As a child in Bangor, Maine in 1824, Jenny Hager,
daughter of the town drunk Tim, has as her sole playmate Ephraim
Poster, the son of Isaiah, the storekeeper. Jenny, whose
mother abandoned her as a baby, is a difficult girl, with a high
opinion of herself.
Several years later, she has grown into a beautiful
woman and Ephraim has gone away to school in England. When a
boatload of sailors docks, Jenny sets her sights on the captain, and
Isaiah, a widower who is attracted to Jenny, tells Tim that his
daughter is consorting with sailors. Accusing Jenny of
behaving like her mother, Tim beats her, then collapses and dies.
Jenny runs to Isaiah's house for help and, while his housekeeper
bathes her wounds, the town elders decide to marry her to the
wealthy Isaiah. Jenny agrees to the marriage, but soon after
the marriage writes Ephraim a seductive letter persuading him to
come home.
Jenny then asks proper Meg Saladine to teach her to
act like a lady. When the minister asks his wealthy
congregation for money to enlarge the church, none will give until
Jenny offers $1,000 of her husband's money and the other wives
follow suit, ensuring Jenny's reputation as a devout woman.
After Ephraim returns, Isaiah jealously tries to
drive him away, but Jenny persuades her husband to let him stay.

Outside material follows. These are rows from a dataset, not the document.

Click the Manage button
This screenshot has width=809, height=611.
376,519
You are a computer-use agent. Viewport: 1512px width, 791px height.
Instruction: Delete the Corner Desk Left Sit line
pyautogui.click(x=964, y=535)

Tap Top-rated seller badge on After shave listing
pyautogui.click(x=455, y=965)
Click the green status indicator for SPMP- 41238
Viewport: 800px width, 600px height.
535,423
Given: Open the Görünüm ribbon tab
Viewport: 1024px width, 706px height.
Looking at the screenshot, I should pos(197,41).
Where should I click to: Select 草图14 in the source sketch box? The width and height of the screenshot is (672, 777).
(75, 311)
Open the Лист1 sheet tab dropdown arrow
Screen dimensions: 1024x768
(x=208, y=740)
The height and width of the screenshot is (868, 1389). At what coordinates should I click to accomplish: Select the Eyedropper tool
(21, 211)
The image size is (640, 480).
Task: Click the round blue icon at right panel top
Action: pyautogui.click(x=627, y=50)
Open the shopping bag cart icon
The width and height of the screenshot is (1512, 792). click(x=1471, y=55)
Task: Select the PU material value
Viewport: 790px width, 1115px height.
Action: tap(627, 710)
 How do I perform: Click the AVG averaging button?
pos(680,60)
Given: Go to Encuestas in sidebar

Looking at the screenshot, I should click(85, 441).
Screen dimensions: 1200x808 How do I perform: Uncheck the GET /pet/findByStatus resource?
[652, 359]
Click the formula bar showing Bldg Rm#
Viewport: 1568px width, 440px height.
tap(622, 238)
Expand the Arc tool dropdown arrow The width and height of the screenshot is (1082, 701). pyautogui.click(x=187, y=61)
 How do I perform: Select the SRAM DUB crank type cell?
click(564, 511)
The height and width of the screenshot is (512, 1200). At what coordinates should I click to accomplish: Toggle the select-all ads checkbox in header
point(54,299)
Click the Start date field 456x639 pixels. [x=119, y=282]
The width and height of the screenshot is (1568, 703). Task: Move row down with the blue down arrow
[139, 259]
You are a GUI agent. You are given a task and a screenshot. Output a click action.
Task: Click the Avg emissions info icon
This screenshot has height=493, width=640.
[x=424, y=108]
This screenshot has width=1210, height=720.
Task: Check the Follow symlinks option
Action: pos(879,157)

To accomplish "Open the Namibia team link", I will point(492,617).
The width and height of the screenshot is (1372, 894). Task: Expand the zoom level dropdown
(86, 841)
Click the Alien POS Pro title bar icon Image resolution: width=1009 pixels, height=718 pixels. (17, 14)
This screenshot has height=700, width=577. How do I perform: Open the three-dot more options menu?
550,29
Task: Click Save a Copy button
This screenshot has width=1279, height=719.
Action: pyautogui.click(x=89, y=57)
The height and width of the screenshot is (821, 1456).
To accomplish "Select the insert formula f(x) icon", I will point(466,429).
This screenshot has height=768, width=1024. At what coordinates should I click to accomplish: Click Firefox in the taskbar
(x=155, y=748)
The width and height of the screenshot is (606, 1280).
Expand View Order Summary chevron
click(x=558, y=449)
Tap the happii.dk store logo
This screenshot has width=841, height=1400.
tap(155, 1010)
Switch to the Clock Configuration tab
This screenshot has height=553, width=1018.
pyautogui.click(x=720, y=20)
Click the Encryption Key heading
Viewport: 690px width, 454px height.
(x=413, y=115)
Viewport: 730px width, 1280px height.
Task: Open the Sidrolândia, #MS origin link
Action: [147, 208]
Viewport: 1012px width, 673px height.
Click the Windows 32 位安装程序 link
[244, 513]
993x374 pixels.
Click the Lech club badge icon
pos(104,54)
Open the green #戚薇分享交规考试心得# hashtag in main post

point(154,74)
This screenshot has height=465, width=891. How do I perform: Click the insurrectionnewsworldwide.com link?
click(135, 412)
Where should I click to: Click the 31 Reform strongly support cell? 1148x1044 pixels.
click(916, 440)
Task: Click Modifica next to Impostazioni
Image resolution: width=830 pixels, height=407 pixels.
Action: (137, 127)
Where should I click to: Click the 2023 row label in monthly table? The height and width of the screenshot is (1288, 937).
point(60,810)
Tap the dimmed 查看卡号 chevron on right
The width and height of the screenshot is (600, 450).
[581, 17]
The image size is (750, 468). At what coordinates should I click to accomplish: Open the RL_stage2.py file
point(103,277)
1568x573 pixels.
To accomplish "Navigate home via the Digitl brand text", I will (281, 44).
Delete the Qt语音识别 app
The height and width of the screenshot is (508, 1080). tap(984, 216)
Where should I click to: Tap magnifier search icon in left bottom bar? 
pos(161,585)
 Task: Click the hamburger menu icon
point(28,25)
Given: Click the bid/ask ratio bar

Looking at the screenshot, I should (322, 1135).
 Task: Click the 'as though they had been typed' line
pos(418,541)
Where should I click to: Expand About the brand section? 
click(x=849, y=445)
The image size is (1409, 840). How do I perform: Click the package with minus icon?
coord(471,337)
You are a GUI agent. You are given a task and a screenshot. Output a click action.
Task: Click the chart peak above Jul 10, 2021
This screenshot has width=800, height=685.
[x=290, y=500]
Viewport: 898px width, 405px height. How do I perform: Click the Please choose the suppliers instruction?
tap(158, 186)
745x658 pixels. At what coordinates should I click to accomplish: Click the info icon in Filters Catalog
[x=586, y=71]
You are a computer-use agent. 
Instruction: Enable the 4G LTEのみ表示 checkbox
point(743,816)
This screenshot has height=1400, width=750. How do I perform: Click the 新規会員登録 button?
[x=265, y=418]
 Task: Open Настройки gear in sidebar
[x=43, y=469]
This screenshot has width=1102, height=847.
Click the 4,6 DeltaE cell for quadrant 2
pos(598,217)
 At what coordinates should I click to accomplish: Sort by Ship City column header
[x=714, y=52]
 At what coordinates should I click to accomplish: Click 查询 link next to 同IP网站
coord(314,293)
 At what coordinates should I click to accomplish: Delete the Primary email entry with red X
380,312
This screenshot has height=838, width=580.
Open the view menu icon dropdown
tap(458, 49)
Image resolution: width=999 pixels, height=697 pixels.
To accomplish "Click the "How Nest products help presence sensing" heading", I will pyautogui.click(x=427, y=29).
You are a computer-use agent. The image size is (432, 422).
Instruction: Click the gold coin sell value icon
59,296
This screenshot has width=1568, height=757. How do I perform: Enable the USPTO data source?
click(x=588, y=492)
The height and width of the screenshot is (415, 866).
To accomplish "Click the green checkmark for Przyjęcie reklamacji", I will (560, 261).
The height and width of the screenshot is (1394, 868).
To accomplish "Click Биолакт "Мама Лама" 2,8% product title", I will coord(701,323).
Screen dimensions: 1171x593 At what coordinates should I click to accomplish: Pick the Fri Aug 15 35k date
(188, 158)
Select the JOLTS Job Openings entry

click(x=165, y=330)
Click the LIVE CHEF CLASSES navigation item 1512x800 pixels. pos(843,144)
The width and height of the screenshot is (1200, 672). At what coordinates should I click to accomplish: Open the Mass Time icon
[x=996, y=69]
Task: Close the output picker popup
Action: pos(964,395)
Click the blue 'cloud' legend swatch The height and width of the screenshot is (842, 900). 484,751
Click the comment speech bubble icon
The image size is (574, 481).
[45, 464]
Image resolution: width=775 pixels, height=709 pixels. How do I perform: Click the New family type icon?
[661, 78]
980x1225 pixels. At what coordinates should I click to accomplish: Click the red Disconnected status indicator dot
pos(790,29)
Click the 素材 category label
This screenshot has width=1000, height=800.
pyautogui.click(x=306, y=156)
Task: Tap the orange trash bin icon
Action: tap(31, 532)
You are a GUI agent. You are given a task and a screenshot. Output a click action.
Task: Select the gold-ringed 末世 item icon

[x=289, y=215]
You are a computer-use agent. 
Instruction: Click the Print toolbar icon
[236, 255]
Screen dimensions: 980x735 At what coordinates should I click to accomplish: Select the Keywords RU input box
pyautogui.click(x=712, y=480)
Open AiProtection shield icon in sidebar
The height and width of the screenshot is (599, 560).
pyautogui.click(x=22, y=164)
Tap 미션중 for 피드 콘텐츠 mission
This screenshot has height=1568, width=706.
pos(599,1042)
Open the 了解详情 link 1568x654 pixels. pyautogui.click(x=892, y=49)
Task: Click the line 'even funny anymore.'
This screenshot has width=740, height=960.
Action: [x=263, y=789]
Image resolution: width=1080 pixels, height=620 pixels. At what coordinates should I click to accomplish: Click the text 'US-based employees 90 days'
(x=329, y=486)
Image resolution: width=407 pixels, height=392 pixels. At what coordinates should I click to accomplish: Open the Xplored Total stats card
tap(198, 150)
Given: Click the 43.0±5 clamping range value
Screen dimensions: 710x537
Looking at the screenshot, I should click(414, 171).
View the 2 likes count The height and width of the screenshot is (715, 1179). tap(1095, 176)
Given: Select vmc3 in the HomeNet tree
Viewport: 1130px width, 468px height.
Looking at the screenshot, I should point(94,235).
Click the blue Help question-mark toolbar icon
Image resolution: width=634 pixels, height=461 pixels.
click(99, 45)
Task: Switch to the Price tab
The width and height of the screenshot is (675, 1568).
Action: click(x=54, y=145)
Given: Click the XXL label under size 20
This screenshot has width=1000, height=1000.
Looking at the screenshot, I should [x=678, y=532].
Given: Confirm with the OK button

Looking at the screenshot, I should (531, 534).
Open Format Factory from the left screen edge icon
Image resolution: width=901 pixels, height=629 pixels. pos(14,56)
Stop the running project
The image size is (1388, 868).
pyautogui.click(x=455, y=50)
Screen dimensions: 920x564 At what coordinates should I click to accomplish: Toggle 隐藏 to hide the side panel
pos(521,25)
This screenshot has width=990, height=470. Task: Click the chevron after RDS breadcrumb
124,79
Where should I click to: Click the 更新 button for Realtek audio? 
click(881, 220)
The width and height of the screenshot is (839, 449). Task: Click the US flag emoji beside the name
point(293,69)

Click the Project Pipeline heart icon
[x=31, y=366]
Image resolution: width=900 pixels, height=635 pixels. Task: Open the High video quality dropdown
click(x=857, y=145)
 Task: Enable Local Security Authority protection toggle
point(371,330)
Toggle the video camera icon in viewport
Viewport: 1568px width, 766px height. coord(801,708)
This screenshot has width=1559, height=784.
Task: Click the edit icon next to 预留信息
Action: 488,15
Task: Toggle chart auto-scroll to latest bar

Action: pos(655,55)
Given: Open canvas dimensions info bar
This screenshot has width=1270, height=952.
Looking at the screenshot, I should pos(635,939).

She then carefully makes sure that Ephraim falls in love with her.
When Isaiah falls ill, Jenny devotedly cares for him, but after he
recovers, she becomes hysterical because she had secretly planned to
marry Ephraim and live on Isaiah's money.
When trouble breaks out in town among the
lumberjacks, John Evered, Isaiah's foreman and Meg's fiancée, helps
quell the fighting. Jenny is immediately infatuated with John
and invites him and Meg to dinner that evening. Soon, however,
John returns to the woods, and Isaiah decides to visit his holdings
there. He insists that Ephraim accompany him on the canoe
trip, even though Ephraim is terrified of the water. Before
they leave, Jenny suggests that Ephraim arrange for his father's
death on the trip. After Ephraim accidentally upsets the canoe
and Isaiah drowns, Jenny forbids him to enter the house and drives
him to drink.
She then takes over the management of her dead
husband's properties and promotes John to a job in town. A
drunken Ephraim tries to tell the townspeople the truth about Jenny,
but they are now convinced that she is a respectable woman and do
not believe him. John questions Ephraim carefully about his
accusations and then suggests that Jenny confront Ephraim and prove
her innocence.
When John and Jenny arrive at Ephraim's cabin,
however, he has hanged himself. While John cuts down the body,
Jenny scares away their horses, and they are forced to stay all
night together in the cabin.
Soon Jenny and John are married. The marriage
is happy, although Jenny discovers that she is unable to have
children. When Lincoln Pittridge, a revivalist preacher,
proclaims that an evil woman cannot reproduce, Jenny believes that
he can see into her soul and tells John that Ephraim's stories about
her were true. This is too much for John, and he leaves her.
The next morning Jenny finds him in the country with Meg.
Although John has told Meg that he intends to return to Jenny
because he loves her, Jenny tries to run them over in a jealous fit
and is thrown over a cliff to her death.